One little example we personally have encountered, and many others I know. . . "Why don't all these parents adopting internationally do something for the children in their own city first?" Well, sir, what are YOU doing for the children in this city? Are WE the only ones that burden should fall on? I can tell you all the reasons why we are not able to adopt through the system and turned to int'l adoption instead and talk to you all day about our passion to see change for the fatherless and at-risk in this city, this state, and this country, as well as other countries, and a big list of things we're actively involved in locally. And, by the way, we did try domestic adoption here.

There's just so much of that out there. . . from every angle. Just as non-adoptees can't point at adult adoptees and say, "Well, if you want to see change, then YOU get involved. Not my problem.". . . non-adopters can't expect adopters to solely shoulder all kinds of reform for orphans, just because we've already stepped in those waters a bit. It's everyone's responsibility to be involved somehow, in big ways and in small. . . because these are our city's and our world's most vulnerable children. . . and if grown adults don't give a flip about the world's most vulnerable and innocent people, then we're doomed.

TheHappyNeills said...

And just as I would never suggest to a birthmom that WANTS desperately to keep her child that I'd rather spend the money to keep her baby myself than help her keep her baby. . . I would hope that others never suggest to my SON that we would've been better off spending the adoption money on other worthy causes around the world rather than UN-orphaning him. . . which is what people are essentially saying when they suggest "better" uses of our money. There is no putting a price on a human life. Following that line of thinking, why wouldn't that person tell a couple--no, they shouldn't get pregnant and spend thousands on a hospital bill and thousands on that child's education someday. . . because think of how far that money could go elsewhere. Comparisons like that just don't work when you're talking about PEOPLE. My SON is worth it. Feeding hungry villages is worth it. Donating to family-preservation organizations is worth it. Raising a biological baby is worth it. It's ALL worth it. It's all NECESSARY.

The suggestions that are so commonplace that we need to be doing X and Y instead of Z is what irks me so.

Mila said... bad, HappyNeills...sorry.
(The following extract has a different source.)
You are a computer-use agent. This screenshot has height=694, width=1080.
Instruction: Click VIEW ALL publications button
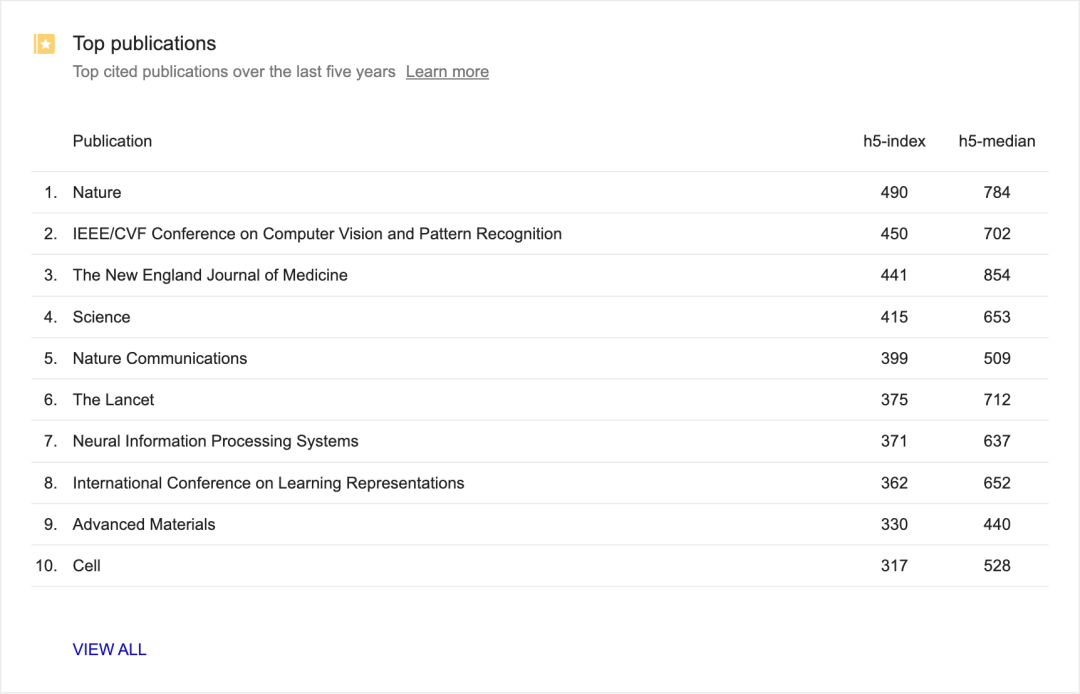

Thanks for clarifying on the hypothetical "you." ;)

And you're right, a multi-approach is needed...I just hope to see IA decrease dramatically, even become nonexistent, as other resources and options are developed locally, and families are empowered rather than exploited.
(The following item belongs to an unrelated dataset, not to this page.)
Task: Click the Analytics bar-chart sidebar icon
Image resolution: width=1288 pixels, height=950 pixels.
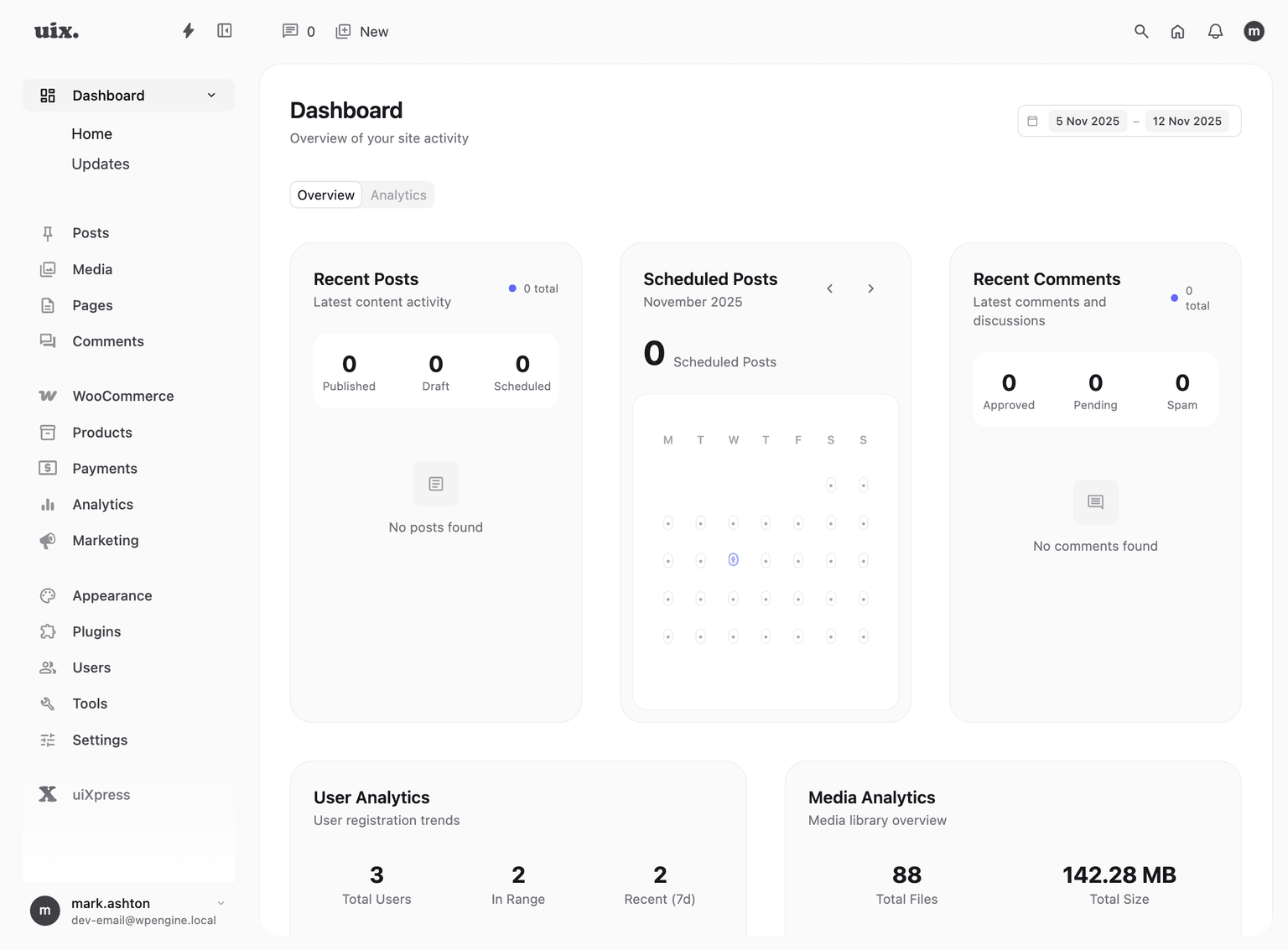Action: [x=48, y=504]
And I do think not enough attention and focus are given to family preservation. A family, the Rileys in Uganda, are working to develop family preservation--it's very clear on their blog. They receive email after email from Americans specifically about what? Do these Americans ask how they can donate to the Rileys' family preservation efforts? No, they ask how they can adopt a child...and when the Rileys take the time to email back to explain that's not their focus and why, that's the last they hear from these times, they even get not so friendly responses... just one example that shows although X, Y & Z may have a place, more attn, education, resources, etc. are needed on X and Y than on Z. ;)

TheHappyNeills said...

Yes, I love the Riley's work and follow their blog! I keep up with Child's i Foundation as well.
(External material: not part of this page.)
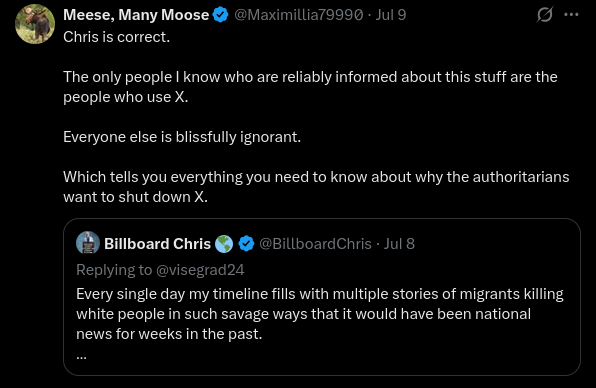
Task: Visit the @BillboardChris handle in the quoted post
Action: tap(315, 244)
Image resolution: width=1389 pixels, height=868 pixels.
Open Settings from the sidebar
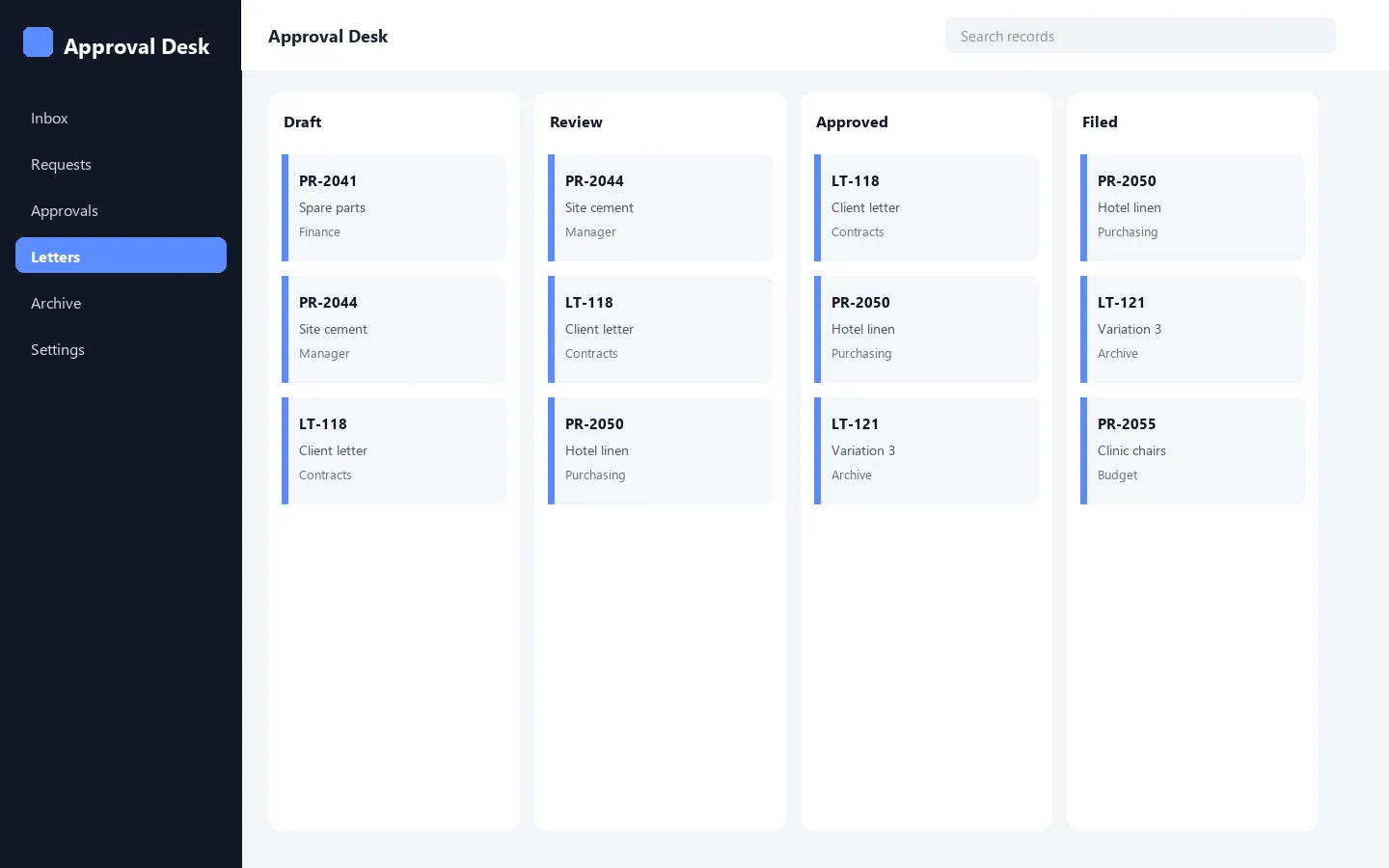pyautogui.click(x=121, y=350)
My prayer is that people passionate about adopting ONE orphan (who has no other option than int'l adoption) will be just as passionate about preventing orphans.

It's because of our passion for orphans that we're only adopting rather than having more bio babies, because there is a need. . . and it's because of our passion for orphans that we're committed to doing our part to help prevent more orphans.

We love adoption, but are sad it has to exist in the first place. We love our next little boy, who has no options. . . but we would love to see other children in Ug with similar circumstances HAVE other options.